Aug. 4 (UPI) — Libya and Nigeria, two countries exempt for OPEC-led efforts to balance the market, continue to threaten the overall objective, S&P Global Platts reported.
The Organization of Petroleum Exporting Countries and a handful of non-member producers like Russia are coordinating to offset the supply-side strains that pushed crude oil prices below $30 per barrel last year through coordinated production declines. Parties to the agreement opted to sideline 1.8 million barrels of oil per day from production, and based cuts and quotas on levels from October.
A survey of output from OPEC members from S&P Global Platts found Libya and Nigeria combined to produce 590,000 barrels of oil above October levels. Both countries are exempt from the agreement so they can steer oil revenue toward national security efforts.
“That illustrates the challenge OPEC faces in rebalancing the market through its output deal, which also involves 10 non-OPEC producers, as the two exempt countries’ recoveries, tenuous though they may be, threaten to undo a large portion of the group’s collective cuts,” the report read.
Libya is moving closer to its target rate of 1.25 million barrels per day and made considerable strides after rival powers in the country agreed to a ceasefire. In late July, however, the U.N. High Commissioner for Human Rights said it was still concerned by ongoing crises in Libya, noting that all parties to a conflict that grew out of the Arab Spring movements are suspected of unlawful killings.

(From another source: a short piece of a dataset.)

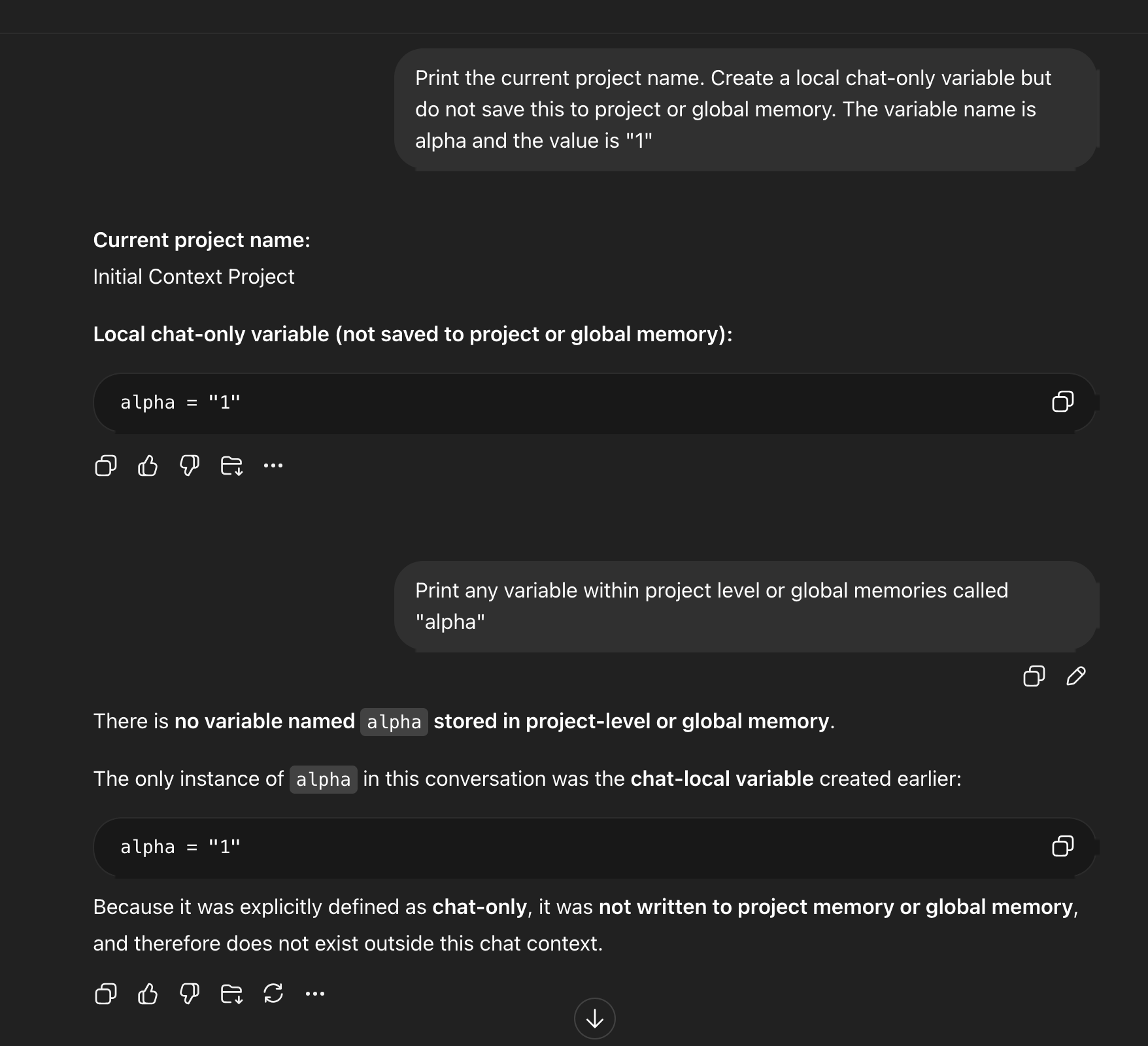
Task: Toggle thumbs down on the second response
Action: click(x=188, y=995)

Nigerian crude oil production, meanwhile, continued slow but steady gains in production through July. Platts reported Nigerian crude oil production last month at 1.8 million barrels per day, a level it agreed to sustain during meetings last month for an OPEC monitoring committee. The country, however, has seen a recent uptick in violence, with deaths reported as a result of attacks in the oil-rich Niger Delta by militant group Boko Haram.

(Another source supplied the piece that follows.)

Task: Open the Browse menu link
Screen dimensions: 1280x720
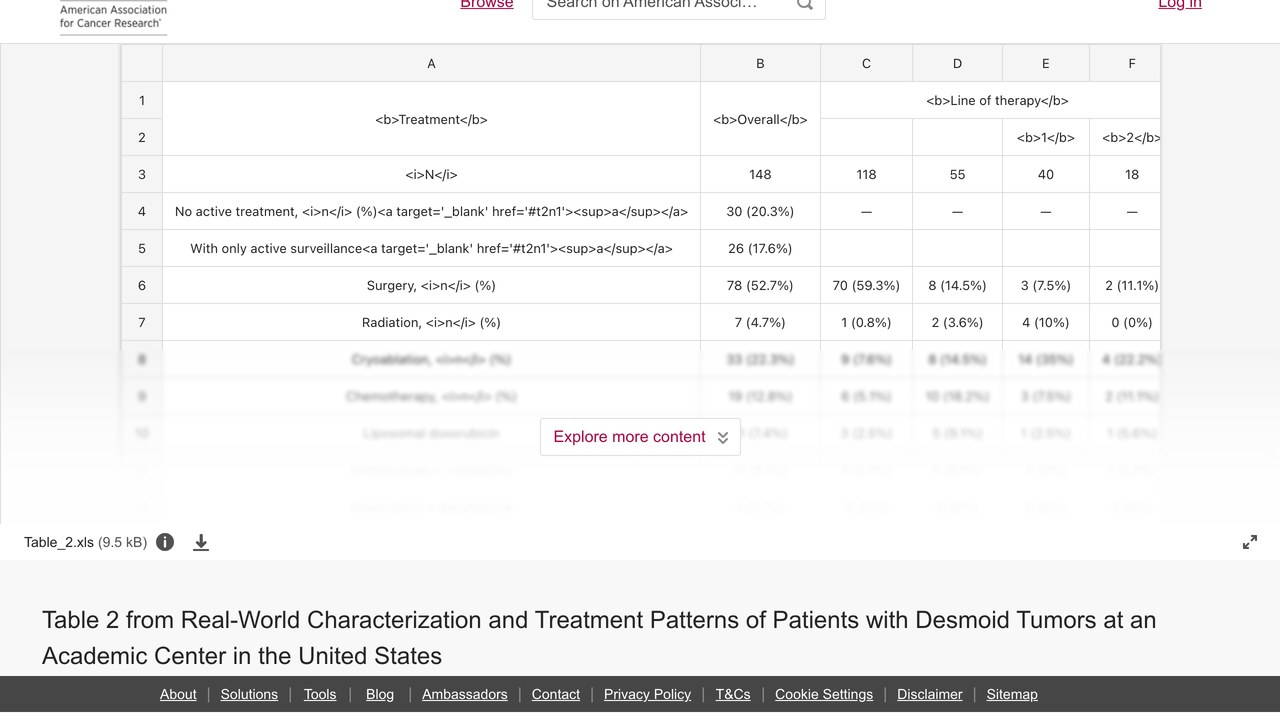Action: 487,5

“OPEC officials have, at least publicly, dismissed the notion that Libya and Nigeria are undercutting their efforts, saying they are happy for the two countries,” the Platts report read.
Elsewhere, production from Iraq increased in July to the point that Platts characterized the country as the least compliant among OPEC members. Moody’s Investors Service, meanwhile, said Iraq may face economic headwinds because of mounting problems outside the oil sector.
Ecuador last month said it no longer cooperates with the OPEC-led effort because of economic constraints.